* EXCERPT PROVIDED:
----------------------------------------

By Jose Olivares
In 2003, Joshua Livingroom, an opioid dependent, was with his friends in California when something traumatizing and horrific happened.
“We were in this house doing Xanax and heroin. We got out to the car and I was actually overdosing,” Livingroom said. “I was just not coming back. [My friends] dug around in my kit and found the Naloxone. They jammed it right into my leg. I came to right away and I was pretty confused.”
Immediately after the injection, Livingroom became sick. When Naloxone is administered, it immediately puts people in withdrawals from the opioid they are so heavily dependent on.
Livingroom, now an outreach worker with the Public Health Alliance for Safety Access, has been saved by Naloxone three separate times. Livingroom was dependent on heroin and is on a path toward recovery. His story is not uncommon.
On March 23, Gov. Brian Sandoval presented Senate Bill 459. The bill, if passed, would establish an opioid overdose prevention policy in Nevada and a 911 Good Samaritan Provision. The policy would allow for greater access to Naloxone, a life-saving drug that stops opioid overdoses, to friends, family members and loved ones to know someone at risk of an opiate overdose.
On Wednesday, April 1, Livingroom and other advocates will present their testimonies in favor of SB 459 to the Committee on Health and Human Services.
Opioids are common drugs that are typically used to relieve pain. Opioids are both prescription pharmaceuticals and illicit street drugs. Common opioids are Vicodin, Oxycodone, morphine and heroin.
Dr. Karla Wagner, a community health science assistant professor at the University of Nevada, Reno, has done extensive research on the topic of opioids and Naloxone. According to Wagner, opioids have pain relieving, euphoric and respiratory depression effects. Opioids can slow and eventually stop someone’s breathing. Wagner said that these effects make opioid usage dangerous, especially because it is easy to become psychologically and physically addicted to it.
“It doesn’t matter if it’s a legal opioid prescribed for pain or [if it is] an illegal drug bought on the street,” Wagner said. “They all have those effects.”
In recent years, overdose related deaths from opioid drug use have been steadily rising. The Center for Disease Control and Prevention reported that in 2013, there were 16,235 deaths involving prescription opioids in the U.S.
Change Point, a harm reduction center in Reno, has been actively trying to help with the opioid epidemic. According to Abigail Polus, a harm reduction and outreach coordinator at Northern Nevada HOPES, over 270 of 1,500 clients at Change Point are 24 years of age and younger.
Even though opioid overdoses can be deadly, Wagner says that Naloxone can negate the effects of opioids and save people’s lives by removing the opioid from the receptors and restoring a person’s breathing.
Medical personnel and certain first-responders use Naloxone in emergency situations. According to Polus, the problem is that there can be a delay in their response time; once they arrive at a scene, it may be too late to save a person’s life. Currently in Nevada, small doses of Naloxone can only be prescribed to people for their own personal use. It is not allowed for someone else to administer a person’s prescribed Naloxone.

----------------------------------------

* QUESTIONS TO ANSWER:
1) List the drugs that the Naloxone article names as common opioids.
2) Write the next few paragraphs of the Naloxone article, picking up after its last sentence.

* EXTRACTED RECORDS:
----------------------------------------

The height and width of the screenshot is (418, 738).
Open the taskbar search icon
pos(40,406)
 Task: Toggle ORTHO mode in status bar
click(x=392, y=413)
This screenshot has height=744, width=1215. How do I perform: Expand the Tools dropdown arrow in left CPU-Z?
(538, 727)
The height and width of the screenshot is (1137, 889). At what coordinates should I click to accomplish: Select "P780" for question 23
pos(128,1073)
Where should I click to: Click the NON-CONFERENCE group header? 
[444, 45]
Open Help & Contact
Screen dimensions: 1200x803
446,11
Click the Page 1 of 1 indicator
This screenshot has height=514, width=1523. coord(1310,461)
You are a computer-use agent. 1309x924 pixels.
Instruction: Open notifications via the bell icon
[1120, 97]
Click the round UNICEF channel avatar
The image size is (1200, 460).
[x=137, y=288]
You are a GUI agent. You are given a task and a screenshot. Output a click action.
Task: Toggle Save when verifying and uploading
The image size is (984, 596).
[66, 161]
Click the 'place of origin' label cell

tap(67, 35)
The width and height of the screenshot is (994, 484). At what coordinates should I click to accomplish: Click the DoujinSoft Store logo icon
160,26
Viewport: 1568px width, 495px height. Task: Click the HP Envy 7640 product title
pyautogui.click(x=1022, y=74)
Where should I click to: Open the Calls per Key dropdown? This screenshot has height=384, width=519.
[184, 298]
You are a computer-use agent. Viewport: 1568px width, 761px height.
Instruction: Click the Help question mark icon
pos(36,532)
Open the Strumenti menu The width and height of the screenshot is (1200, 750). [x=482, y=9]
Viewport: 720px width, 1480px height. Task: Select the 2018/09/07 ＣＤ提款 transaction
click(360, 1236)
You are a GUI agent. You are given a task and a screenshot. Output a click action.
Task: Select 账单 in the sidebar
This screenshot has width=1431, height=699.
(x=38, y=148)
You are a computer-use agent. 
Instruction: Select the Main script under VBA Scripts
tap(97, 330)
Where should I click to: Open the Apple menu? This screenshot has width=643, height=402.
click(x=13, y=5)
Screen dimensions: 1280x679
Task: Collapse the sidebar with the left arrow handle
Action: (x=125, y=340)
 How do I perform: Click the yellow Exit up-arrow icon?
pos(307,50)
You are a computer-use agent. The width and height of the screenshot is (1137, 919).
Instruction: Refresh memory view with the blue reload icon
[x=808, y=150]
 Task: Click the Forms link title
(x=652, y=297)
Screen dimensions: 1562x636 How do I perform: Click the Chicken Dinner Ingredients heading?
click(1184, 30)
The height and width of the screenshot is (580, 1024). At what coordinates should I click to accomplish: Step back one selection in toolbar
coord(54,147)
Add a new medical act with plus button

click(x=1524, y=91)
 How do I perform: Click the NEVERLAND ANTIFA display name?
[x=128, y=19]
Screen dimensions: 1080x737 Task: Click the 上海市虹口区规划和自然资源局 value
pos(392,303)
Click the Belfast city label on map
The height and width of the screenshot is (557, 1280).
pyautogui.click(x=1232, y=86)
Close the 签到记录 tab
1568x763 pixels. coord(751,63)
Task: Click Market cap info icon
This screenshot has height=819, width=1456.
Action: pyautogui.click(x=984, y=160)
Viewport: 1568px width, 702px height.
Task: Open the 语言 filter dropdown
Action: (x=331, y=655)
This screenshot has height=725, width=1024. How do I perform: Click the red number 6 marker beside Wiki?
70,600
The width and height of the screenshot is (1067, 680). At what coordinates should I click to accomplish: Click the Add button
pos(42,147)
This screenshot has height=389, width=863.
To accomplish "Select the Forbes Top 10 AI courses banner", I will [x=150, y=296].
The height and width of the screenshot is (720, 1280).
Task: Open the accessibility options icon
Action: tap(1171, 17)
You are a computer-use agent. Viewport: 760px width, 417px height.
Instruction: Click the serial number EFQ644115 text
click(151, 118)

----------------------------------------

* EXERCISE RESULTS:
1) Vicodin, Oxycodone, morphine and heroin

2)
“How am I going to administer Naloxone to myself when I am overdosing?” Livingroom said in response to these limits.
SB 459 would expand pharmacists’ permission to distribute Naloxone and would also allow doctors to write standing orders to programs to distribute the life-saving drug.
State Sen. Ben Kieckhefer, R-Reno, introduced a similar bill (SB 309) seven days before Sandoval introduced SB 549. They are both being reviewed by the Committee on Health and Human Services.
SB 459 and SB 309 also include the “Good Samaritan Drug Overdose Act” which allows for immunity from criminal discipline if emergency personnel are called to a scene of a drug or alcohol overdose. Nevada currently has no Good Samaritan provisions.
“We actively, at our drop-in center, every day hear stories about someone passing away that was overdosing and no one called for help because there are no Good Samaritan Provisions,” Polus said. “There is nothing sadder than hearing that they spent so long cleaning up the dope and waited to call for help, [so] that by the time help got there, they were dead.”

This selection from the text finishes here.